# Zulip Chat Archive

## Stream: maths

### Topic: topological space from filter

#### Kevin Buzzard (Feb 28 2020 at 16:33):

The argument I know to prove that if X is a top space and X x Y -> Y is a closed map for all Y then X is compact involves a topological structure on `option X`

if X is a set with a filter on it. It looks like this:

def filter_topology {X : Type*} (F : filter X) : topological_space (option X) := { is_open := λ U, if none ∈ U then some ⁻¹' U ∈ F else true, is_open_univ := begin rw if_pos, rw preimage_univ, exact filter.univ_mem_sets, refine mem_univ (none : option X), end, is_open_inter := begin intros U V hU hV, split_ifs, swap, trivial, cases h with h0U h0V, rw if_pos at hU, swap, exact h0U, rw if_pos at hV, swap, exact h0V, show some ⁻¹' (U ∩ V) ∈ F, rw preimage_inter, exact F.inter_sets hU hV, end, is_open_sUnion := begin intros I, intro hI, split_ifs, swap, trivial, rw mem_sUnion at h, rcases h with ⟨U, hU, h0U⟩, rw preimage_sUnion, replace hI := hI U hU, rw if_pos at hI, swap, exact h0U, refine filter.mem_sets_of_superset hI _, exact subset_bUnion_of_mem hU, end }

Is that some well-known topological construction? Do we have it in mathlib?

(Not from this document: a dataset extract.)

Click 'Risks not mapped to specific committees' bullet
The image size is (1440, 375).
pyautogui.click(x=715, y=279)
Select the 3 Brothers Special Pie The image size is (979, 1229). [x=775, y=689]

#### Kevin Buzzard (Feb 28 2020 at 16:34):

In short, X gets the discrete topology, and the neighbourhoods of the extra points are precisely (the point) + (element of the filter).

#### Reid Barton (Feb 28 2020 at 16:37):

The one-point compactification is an instance of this construction, right? With F = the filter of sets whose complement has compact closure, or so?

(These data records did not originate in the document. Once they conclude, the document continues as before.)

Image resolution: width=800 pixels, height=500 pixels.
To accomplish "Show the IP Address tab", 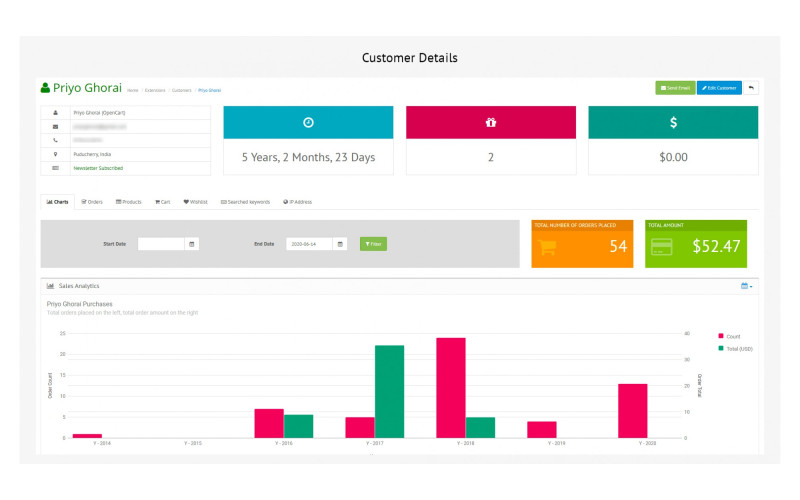I will 298,202.
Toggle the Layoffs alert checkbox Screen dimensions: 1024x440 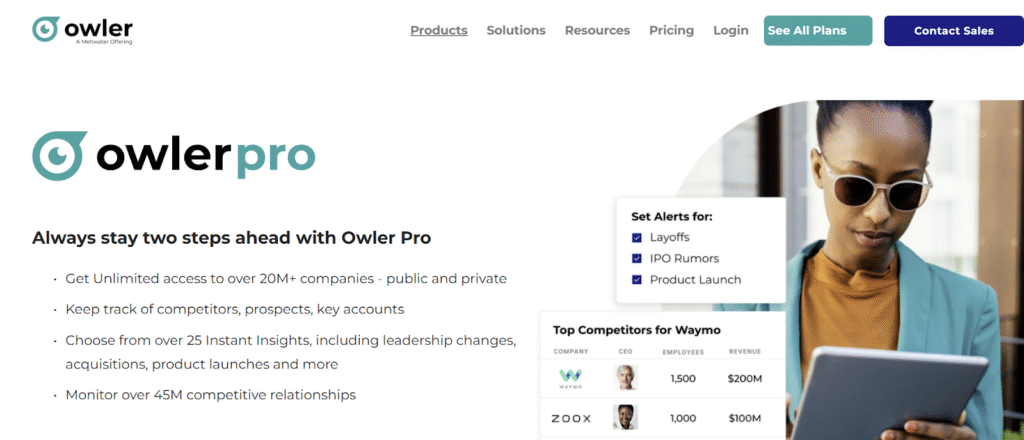[637, 238]
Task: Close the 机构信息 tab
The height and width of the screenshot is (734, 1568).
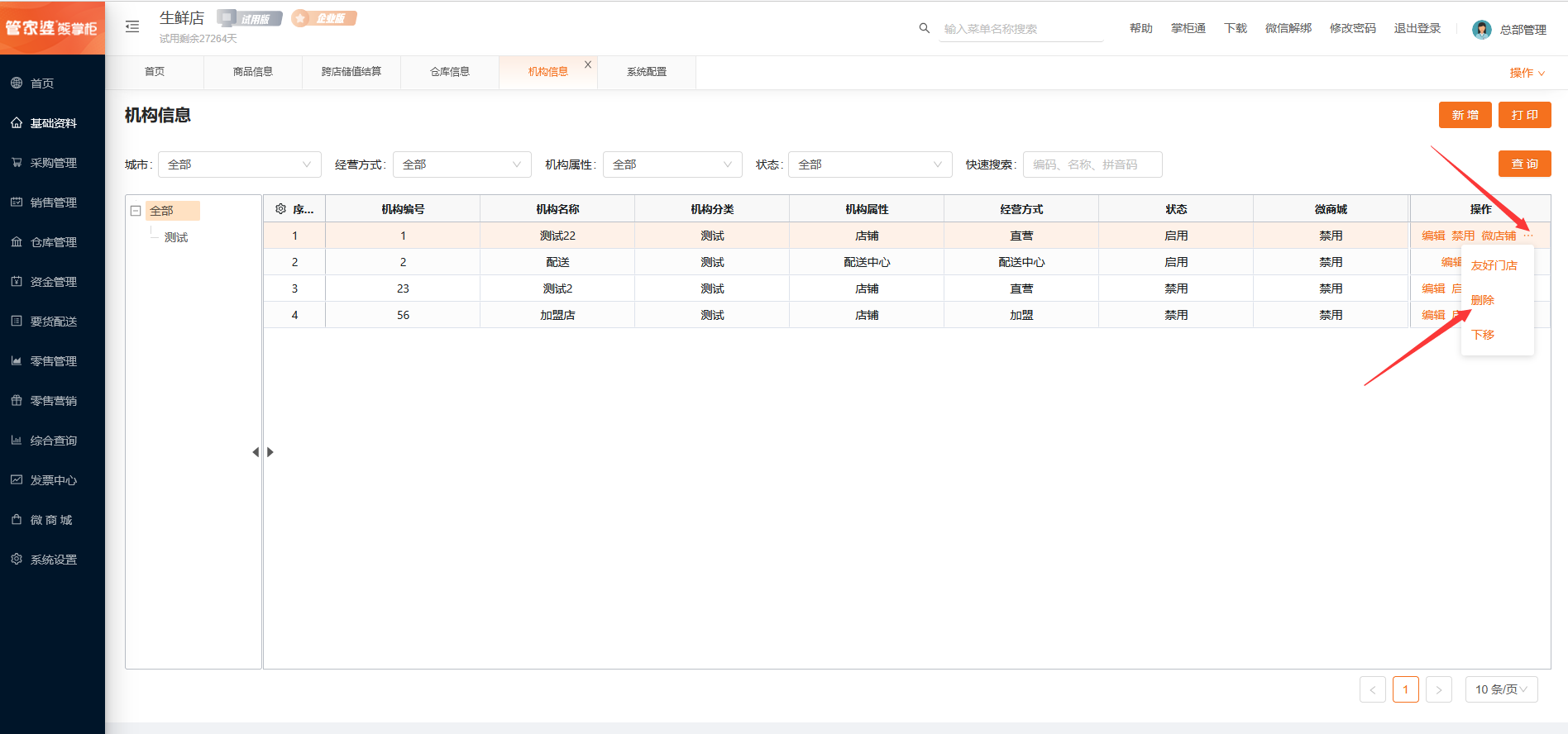Action: (x=588, y=64)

#### Kevin Buzzard (Feb 28 2020 at 16:38):

X has the discrete topology in my construction, I didn't think about whether it extended to a general top space. In this case F would be the cofinite filter.

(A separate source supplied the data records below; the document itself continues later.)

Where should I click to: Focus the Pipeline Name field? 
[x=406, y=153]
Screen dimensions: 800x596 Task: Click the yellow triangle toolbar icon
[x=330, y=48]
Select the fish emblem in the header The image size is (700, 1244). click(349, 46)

#### Patrick Massot (Feb 28 2020 at 16:38):

It is well-known, some (deviant) people define filters using it. I don't think it's in mathlib.

#### Reid Barton (Feb 28 2020 at 16:38):

Ah yes, I just noticed that too

#### Kevin Buzzard (Feb 28 2020 at 16:41):

If you know that X x Y -> Y is a closed map for all Y, and you want to prove that X is compact, your problem is that you don't have a clue which Y to use. My first thought was to try Y=X, but I don't know whether it's true that S x S -> S closed implies S compact and I kind of doubt it. The proof I know goes like this: let F be a proper filter on X, and we want to show that F has an adherent point. Let Y be the top space defined above (note: use discrete top on X even though X is a top space) and now consider the closure of the diagonal map {(x,x)}; its image is closed so must contain `*`

, and if `(x,*)`

is in X x Y in the closure of the diagonal then x does the job.

#### Reid Barton (Feb 28 2020 at 16:42):

Good thing the computer scientists chose the definition of compact that they did right?

#### Kevin Buzzard (Feb 28 2020 at 16:42):

Right!

#### Kevin Buzzard (Feb 28 2020 at 16:43):

And in the proof the other way (showing that if X is compact then pr_2 is always closed) I never have to unfold the definition of compact because we have the tube lemma which is all I need.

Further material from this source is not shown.